> [EXERCISE DIRECTIONS]: Beginning with the line that contains "Task: Click the purple", return every line down to the last one in the material below, exactly and with no others.

> [INPUT FOR THIS TASK]:
..........

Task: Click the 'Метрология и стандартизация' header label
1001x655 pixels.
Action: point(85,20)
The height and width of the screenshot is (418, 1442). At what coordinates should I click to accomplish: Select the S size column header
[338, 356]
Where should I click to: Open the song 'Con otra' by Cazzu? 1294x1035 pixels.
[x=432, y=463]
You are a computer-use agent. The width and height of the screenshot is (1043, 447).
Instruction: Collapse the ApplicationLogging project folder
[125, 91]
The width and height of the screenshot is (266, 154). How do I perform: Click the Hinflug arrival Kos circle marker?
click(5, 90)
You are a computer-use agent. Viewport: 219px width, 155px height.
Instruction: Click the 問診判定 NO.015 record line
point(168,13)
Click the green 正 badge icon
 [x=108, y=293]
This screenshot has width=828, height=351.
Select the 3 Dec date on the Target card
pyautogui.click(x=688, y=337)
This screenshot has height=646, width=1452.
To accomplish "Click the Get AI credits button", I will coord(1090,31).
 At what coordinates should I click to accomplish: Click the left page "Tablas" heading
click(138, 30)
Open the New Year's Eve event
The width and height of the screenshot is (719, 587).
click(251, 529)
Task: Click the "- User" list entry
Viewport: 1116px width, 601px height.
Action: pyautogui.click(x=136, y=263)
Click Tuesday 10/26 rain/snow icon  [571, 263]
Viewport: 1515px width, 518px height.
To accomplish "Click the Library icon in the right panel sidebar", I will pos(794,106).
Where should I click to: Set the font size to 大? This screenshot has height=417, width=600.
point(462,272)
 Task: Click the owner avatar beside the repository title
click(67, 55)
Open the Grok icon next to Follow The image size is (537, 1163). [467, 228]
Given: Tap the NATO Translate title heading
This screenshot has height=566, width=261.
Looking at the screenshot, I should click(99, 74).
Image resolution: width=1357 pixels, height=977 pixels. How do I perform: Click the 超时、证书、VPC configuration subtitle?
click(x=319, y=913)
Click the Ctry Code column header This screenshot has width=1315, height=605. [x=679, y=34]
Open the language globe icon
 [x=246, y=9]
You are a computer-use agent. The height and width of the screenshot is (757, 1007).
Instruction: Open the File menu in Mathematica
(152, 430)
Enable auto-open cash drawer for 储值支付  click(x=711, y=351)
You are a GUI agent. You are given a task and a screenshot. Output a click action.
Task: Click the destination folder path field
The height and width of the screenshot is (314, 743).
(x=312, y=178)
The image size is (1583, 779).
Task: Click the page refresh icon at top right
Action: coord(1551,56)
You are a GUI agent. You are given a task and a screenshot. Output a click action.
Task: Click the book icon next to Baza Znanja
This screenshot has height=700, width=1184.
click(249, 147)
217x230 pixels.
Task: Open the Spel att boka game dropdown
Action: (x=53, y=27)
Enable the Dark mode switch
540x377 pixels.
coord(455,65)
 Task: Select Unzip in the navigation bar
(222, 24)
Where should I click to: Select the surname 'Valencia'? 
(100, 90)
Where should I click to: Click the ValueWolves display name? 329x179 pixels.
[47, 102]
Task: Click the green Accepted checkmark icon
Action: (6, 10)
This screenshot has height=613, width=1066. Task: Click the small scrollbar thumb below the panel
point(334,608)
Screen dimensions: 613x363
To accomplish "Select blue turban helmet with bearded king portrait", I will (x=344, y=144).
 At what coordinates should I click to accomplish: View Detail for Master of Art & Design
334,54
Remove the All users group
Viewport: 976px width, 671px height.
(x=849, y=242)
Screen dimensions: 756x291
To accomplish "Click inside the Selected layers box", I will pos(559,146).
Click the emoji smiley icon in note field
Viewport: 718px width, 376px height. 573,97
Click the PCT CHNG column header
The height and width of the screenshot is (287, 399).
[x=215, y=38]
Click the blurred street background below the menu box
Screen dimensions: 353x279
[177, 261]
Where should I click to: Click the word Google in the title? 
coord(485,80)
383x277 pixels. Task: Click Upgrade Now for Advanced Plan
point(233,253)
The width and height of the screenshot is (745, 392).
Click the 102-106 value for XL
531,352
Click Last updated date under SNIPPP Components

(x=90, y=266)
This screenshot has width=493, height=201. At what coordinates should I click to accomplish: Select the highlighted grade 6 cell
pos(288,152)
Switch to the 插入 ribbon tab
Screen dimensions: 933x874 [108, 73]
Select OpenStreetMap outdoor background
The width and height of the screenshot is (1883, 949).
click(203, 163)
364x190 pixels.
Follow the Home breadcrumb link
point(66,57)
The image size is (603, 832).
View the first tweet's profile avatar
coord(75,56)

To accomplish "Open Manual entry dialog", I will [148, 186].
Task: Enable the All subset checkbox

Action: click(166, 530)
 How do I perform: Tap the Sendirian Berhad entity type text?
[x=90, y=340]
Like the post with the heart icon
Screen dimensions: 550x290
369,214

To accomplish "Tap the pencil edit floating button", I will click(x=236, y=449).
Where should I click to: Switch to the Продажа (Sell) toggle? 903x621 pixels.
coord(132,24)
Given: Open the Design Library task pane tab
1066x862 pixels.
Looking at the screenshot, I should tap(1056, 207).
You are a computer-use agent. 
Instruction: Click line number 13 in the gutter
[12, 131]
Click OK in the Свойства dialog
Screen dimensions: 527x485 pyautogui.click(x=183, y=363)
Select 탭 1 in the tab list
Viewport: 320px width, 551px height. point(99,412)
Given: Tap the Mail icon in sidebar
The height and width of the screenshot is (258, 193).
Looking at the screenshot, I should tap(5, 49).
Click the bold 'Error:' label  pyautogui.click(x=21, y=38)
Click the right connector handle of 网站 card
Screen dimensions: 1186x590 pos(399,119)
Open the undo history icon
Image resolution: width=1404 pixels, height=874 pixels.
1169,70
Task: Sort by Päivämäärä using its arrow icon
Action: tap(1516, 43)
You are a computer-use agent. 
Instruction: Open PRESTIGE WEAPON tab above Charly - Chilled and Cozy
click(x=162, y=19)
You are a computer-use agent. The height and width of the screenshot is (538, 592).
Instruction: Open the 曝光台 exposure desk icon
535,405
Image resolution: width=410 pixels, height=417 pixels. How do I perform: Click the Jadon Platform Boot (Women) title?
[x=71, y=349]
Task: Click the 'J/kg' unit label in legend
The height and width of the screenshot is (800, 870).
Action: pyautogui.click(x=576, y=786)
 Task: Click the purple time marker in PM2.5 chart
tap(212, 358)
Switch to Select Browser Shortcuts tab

..........

> [OUTPUT FOR THIS EXERCISE]:
 Task: Click the purple time marker in PM2.5 chart
tap(212, 358)
Switch to Select Browser Shortcuts tab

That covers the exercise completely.